Le Prophète considérait évidemment les farces d’An-Nu`aymân pour ce qu’elles étaient : de joyeuses boutades censées apporter du réconfort et provoquer les rires. L’Islam n’exige pas des gens qu’ils rejètent le rire et la légèreté pour demeurer perpétuellement graves et sombres. Un sens de l’humour approprié est souvent une source de grâce.
An-Nu`aymân survécut au Prophète et continua à jouir de l’affection des musulmans. Mais a-t-il mis un terme à ses facéties ?
Pendant le califat de `Uthmân, que Dieu l’agrée, un groupe de Compagnons se reposaient à l’intérieur de la mosquée. Ils virent Makhramah Ibn Nawfal, un vieil homme qui avait environ cent quinze ans et évidemment plutôt sénile. Il avait des liens de parenté avec la soeur de `Abd Ar-Rahmân Ibn `Awf, qui était une femme de An-Nu`aymân. Makhramah était aveugle.
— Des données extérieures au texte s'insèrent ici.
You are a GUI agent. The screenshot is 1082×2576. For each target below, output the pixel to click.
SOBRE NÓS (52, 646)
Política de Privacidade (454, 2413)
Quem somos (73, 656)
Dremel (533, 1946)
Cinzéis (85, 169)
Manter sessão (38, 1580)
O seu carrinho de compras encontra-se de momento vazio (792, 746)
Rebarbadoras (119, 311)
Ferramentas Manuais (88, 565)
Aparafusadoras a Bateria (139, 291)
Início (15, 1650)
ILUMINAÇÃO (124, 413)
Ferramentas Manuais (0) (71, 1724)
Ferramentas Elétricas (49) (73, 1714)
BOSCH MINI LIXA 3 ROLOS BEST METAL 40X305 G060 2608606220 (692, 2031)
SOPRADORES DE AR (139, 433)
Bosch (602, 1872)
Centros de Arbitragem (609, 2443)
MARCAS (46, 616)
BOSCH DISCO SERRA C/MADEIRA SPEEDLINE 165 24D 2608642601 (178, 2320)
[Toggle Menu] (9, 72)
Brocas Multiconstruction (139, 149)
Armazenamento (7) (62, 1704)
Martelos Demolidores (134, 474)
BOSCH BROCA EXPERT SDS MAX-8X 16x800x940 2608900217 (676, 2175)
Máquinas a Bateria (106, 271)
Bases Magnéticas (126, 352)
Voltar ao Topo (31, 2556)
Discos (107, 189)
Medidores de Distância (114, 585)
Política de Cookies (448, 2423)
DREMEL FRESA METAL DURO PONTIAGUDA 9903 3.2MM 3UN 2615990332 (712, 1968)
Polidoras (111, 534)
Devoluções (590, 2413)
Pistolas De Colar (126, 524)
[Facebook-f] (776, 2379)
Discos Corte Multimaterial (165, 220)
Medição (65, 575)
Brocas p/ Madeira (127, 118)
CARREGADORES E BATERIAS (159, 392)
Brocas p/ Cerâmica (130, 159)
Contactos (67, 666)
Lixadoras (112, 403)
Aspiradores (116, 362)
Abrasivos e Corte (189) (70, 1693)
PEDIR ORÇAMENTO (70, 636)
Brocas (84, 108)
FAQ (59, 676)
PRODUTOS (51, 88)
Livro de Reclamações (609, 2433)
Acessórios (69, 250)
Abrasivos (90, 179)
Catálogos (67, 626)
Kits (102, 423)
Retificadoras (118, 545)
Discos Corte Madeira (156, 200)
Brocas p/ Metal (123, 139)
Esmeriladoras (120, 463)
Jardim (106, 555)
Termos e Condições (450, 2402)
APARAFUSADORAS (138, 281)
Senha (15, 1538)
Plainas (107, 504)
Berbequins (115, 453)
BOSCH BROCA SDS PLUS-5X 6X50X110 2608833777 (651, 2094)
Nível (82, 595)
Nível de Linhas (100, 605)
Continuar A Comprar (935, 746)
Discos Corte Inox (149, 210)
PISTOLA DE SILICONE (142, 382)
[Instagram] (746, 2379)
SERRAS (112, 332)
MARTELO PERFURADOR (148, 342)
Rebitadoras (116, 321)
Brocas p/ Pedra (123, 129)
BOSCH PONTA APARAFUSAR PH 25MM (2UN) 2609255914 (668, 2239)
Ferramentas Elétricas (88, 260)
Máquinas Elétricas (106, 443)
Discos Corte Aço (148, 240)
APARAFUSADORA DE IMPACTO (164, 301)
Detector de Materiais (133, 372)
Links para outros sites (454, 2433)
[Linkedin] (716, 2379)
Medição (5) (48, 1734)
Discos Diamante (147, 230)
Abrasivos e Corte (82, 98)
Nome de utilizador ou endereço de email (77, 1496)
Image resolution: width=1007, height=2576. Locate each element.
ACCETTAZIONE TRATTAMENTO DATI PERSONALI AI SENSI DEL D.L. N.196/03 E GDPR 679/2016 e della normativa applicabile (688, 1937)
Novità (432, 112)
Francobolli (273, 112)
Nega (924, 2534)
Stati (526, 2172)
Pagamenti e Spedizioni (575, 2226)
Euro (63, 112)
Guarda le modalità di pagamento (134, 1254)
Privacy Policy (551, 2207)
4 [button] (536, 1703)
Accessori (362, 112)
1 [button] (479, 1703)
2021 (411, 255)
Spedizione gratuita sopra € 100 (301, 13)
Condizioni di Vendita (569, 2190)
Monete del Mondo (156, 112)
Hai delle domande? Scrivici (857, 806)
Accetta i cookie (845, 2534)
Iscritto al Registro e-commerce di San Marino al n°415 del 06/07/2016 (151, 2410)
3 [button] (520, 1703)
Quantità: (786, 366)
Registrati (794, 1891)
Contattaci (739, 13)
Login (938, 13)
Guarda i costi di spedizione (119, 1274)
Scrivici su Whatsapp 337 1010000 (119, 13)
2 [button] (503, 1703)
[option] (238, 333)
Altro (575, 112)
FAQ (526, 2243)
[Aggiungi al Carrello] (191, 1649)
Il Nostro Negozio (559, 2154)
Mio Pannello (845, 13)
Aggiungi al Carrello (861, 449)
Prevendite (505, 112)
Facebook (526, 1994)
Il était si faible qu’il pouvait à peine se déplacer de sa place dans la mosquée. Il se leva pour uriner et eut très bien pu l’avoir fait dans l’enceinte de la mosquée.
Mais les Compagnons le disputèrent pour l’en empêcher. An-Nu`aymân se leva et alla le porter à un autre endroit, comme il le lui fut demandé.
Quel est cet autre endroit où An-Nu`aymân l’a porté ? En fait il se contenta de le déplacer très près de l’endroit où le vieil homme se trouvait auparavant et l’assit là, toujours dans la mosquée ! Makhramah se fit alors réprimander et on le fit lever à nouveau. Le pauvre vieil homme en fut affligé et dit : "Qui a fait ceci ? ". "
An-Nu`aymân Ibn Amr, " lui a-t-on répondu. Le vieil homme jura qu’il frapperait An-Nu`aymân sur la tête avec son bâton s’il le rencontrait.
An-Nu`aymân s’en alla puis revint. Il devait certainement préparer une de ses farces. Il vit `Uthmân Ibn Affân, le commandeur des croyants, faisant sa prière dans la mosquée. Rien ne pouvait distraire `Uthmân de sa prière.
An-Nu`aymân vit également Makhramah. Il alla vers lui, changea sa voix et lui dit : " Voulez-vous que je vous mène à An-Nu`aymân ?". Le vieil homme se rappela ce que An-Nu`aymân lui avait fait. Il se souvint de la promesse qu’il avait faite de le châtier et s’écria : " Oui ! Où est il ? ". An-Nu`aymân le prit par la main et le mena à l’endroit où le Calife `Uthmân se tenait et lui indiqua : " Il est ici ! " Le vieil homme leva son bâton et frappa la tête de `Uthmân jusqu’à le faire saigner.
Les gens s’écrièrent : " C’est Amir Al-Muminin ! (le Commandeur des Croyants) ". Makhramah fut entraîné loin tandis que d’autres voulurent s’occuper de An-Nu`aymân mais `Uthmân les retint et leur demanda de le laisser en paix. Malgré les coups qu’il reçut, `Uthmân rit de ce qu’avait fait An-Nu`aymân.
An-Nu`aymân vécut jusqu’ à la période du califat de Mu`awiyah. C’est alors que la fitnah et la discorde emplirent son cœur d’angoisse et de tristesse. Il perdit sa gaieté légendaire et on ne l’entendit plus jamais rire.